_Directive:_ Render the listing as a numbered list, from its first line down through the line containing "pos(25,256)", and leave out any blank lines.

_Records shown:_
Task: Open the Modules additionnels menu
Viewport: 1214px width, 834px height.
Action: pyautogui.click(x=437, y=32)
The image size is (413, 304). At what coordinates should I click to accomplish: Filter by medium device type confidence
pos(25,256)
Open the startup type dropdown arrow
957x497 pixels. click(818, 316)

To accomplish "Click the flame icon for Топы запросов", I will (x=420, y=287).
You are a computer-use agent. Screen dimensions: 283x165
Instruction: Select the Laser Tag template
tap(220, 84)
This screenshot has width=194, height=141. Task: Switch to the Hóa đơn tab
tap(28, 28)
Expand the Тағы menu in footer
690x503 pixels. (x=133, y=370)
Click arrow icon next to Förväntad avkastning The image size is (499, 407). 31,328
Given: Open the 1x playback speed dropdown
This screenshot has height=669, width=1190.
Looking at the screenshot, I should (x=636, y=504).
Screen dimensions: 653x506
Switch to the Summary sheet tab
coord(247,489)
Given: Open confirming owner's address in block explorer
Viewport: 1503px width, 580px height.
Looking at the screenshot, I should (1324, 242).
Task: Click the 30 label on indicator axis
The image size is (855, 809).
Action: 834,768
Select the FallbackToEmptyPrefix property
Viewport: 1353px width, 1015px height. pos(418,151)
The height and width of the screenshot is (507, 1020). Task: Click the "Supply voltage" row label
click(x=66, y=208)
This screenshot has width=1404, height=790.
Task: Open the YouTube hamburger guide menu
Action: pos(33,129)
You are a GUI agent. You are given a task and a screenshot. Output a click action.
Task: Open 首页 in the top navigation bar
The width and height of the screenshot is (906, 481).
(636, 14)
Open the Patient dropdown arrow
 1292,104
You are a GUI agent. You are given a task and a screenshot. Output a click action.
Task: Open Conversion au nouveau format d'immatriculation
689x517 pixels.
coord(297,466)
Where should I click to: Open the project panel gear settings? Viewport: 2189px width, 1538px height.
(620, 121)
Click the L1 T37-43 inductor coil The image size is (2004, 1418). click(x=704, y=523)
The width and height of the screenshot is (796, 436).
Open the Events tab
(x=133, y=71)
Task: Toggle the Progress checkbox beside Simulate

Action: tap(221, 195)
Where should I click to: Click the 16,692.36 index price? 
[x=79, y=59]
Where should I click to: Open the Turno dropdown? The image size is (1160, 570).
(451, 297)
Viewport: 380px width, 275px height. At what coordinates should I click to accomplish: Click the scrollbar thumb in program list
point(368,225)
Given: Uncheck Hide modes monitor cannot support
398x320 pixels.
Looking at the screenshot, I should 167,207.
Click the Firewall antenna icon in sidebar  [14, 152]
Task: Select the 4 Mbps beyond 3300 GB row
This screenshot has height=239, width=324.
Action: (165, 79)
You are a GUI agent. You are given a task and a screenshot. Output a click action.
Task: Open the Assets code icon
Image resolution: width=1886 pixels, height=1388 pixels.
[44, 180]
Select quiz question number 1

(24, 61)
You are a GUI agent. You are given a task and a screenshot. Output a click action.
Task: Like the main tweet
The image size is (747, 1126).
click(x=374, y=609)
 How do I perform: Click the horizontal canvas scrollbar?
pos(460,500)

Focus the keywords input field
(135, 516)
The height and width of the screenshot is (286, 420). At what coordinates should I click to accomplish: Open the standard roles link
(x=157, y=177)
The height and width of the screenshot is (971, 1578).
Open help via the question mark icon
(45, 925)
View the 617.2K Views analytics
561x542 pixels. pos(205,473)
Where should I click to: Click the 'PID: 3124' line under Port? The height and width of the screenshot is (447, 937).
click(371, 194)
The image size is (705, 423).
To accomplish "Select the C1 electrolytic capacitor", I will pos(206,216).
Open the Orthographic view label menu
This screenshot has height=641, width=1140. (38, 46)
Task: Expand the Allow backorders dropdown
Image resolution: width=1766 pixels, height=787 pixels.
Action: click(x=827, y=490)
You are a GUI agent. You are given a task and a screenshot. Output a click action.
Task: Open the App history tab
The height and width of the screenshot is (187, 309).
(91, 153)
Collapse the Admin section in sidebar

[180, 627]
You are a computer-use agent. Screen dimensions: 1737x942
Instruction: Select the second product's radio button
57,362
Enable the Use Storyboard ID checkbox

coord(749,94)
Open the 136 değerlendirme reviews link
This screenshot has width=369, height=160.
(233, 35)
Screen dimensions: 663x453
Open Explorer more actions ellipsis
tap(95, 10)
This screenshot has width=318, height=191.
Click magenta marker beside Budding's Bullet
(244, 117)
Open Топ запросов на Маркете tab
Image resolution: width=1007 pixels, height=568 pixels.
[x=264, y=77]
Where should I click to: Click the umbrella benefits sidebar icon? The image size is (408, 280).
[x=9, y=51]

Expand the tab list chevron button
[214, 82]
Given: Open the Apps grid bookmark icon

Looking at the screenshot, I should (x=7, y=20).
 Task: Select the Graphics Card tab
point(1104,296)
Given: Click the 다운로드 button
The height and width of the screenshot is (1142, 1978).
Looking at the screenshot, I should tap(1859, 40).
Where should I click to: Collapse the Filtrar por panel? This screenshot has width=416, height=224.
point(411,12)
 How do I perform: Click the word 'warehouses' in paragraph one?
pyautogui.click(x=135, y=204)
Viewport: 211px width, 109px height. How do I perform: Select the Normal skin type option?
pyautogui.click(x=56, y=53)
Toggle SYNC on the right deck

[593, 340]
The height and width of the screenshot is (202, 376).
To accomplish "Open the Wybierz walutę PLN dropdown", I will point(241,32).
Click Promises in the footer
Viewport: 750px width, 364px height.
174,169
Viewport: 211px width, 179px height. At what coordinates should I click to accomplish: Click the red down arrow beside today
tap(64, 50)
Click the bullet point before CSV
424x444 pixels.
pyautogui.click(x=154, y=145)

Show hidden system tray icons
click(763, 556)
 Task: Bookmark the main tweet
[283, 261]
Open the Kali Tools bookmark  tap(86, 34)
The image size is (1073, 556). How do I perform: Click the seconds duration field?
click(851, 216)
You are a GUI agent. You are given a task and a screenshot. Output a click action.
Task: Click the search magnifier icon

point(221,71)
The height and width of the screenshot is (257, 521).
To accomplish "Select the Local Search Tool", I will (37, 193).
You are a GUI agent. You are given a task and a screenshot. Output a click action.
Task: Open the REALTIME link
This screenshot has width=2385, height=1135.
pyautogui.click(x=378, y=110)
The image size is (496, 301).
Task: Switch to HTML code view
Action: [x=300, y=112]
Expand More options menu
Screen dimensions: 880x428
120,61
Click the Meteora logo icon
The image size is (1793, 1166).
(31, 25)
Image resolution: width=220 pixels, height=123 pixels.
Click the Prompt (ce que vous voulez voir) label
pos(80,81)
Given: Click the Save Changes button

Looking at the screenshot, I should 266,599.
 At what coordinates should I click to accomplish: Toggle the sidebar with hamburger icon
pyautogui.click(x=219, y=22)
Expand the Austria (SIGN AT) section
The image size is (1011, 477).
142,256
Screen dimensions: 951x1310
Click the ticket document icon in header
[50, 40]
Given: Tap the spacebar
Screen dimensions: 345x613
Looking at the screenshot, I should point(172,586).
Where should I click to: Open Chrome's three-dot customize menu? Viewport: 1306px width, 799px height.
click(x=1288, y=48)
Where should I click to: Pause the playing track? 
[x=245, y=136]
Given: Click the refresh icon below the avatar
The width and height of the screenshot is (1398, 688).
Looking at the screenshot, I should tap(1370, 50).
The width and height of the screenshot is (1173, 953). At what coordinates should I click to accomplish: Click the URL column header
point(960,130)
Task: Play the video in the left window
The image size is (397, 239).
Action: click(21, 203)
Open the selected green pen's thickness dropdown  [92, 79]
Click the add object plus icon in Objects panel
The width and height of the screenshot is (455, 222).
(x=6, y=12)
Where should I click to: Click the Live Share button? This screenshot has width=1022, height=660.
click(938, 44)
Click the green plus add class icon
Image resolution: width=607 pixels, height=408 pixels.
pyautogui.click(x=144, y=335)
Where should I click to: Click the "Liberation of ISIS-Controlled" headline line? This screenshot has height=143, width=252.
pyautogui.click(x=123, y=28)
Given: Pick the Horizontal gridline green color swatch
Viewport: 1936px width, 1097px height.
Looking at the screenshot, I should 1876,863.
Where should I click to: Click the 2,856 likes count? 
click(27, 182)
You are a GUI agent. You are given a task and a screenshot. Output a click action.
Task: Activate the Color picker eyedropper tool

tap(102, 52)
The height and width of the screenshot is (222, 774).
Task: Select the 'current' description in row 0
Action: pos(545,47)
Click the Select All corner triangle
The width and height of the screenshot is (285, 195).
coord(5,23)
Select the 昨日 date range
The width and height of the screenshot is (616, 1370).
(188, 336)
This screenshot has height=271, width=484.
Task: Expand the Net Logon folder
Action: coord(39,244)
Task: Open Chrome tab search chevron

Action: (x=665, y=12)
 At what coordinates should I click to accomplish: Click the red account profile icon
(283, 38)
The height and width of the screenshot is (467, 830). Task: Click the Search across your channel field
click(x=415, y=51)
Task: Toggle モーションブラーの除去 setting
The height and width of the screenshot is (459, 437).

_Solution to this problem:_
1. Task: Open the Modules additionnels menu
2. Viewport: 1214px width, 834px height.
3. Action: pyautogui.click(x=437, y=32)
4. The image size is (413, 304). At what coordinates should I click to accomplish: Filter by medium device type confidence
5. pos(25,256)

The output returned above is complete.